SET TASK
Write out again the stretch of records from the line containing "Where should I click to: Select" through the end of the records, substituting "Choose" for "Select" and leaving everything else unchanged.

----------

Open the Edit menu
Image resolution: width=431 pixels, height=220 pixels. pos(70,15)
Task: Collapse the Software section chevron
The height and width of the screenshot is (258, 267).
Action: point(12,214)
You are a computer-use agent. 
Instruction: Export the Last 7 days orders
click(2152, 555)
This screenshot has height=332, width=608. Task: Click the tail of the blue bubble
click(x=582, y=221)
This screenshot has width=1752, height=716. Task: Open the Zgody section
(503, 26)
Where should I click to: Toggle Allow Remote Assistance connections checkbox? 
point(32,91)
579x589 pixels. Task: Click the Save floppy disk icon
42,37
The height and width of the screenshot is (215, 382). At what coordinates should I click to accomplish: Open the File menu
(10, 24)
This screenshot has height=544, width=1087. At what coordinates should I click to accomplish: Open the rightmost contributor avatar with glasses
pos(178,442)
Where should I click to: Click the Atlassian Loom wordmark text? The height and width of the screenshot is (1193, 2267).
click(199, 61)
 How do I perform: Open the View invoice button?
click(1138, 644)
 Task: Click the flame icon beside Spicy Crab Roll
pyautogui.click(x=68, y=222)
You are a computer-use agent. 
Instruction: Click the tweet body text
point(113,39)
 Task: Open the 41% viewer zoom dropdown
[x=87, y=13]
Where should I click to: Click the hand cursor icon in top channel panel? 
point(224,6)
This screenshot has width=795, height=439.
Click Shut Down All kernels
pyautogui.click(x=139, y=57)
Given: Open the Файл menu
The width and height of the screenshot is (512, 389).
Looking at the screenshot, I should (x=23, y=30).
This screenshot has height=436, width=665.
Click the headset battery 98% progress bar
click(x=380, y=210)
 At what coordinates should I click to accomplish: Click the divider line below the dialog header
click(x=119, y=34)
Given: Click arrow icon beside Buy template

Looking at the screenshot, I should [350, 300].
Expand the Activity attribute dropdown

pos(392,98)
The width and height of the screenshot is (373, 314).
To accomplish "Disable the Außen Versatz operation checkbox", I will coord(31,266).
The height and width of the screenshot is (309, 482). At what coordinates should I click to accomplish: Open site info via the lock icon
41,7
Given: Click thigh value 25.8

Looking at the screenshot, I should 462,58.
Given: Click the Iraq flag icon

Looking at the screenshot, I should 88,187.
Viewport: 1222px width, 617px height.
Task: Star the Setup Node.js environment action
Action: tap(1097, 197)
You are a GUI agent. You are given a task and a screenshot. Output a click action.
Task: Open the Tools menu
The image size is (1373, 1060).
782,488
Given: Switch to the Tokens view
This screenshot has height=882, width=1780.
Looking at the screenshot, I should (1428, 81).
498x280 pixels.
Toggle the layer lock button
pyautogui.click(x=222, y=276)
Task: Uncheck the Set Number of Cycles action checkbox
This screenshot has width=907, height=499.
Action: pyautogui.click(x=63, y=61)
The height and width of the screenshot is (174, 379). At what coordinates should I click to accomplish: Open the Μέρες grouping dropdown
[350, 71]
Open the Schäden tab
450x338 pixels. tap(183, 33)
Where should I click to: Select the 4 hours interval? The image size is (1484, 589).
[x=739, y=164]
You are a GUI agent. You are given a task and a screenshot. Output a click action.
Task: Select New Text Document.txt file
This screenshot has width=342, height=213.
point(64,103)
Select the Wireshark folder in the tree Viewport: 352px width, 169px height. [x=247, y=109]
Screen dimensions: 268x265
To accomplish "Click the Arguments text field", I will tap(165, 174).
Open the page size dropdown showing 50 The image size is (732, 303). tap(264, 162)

----------

REPLY TO THE TASK
Where should I click to: Choose the 4 hours interval? The image size is (1484, 589).
[x=739, y=164]
You are a GUI agent. You are given a task and a screenshot. Output a click action.
Task: Choose New Text Document.txt file
This screenshot has width=342, height=213.
point(64,103)
Choose the Wireshark folder in the tree Viewport: 352px width, 169px height. [x=247, y=109]
Screen dimensions: 268x265
To accomplish "Click the Arguments text field", I will tap(165, 174).
Open the page size dropdown showing 50 The image size is (732, 303). tap(264, 162)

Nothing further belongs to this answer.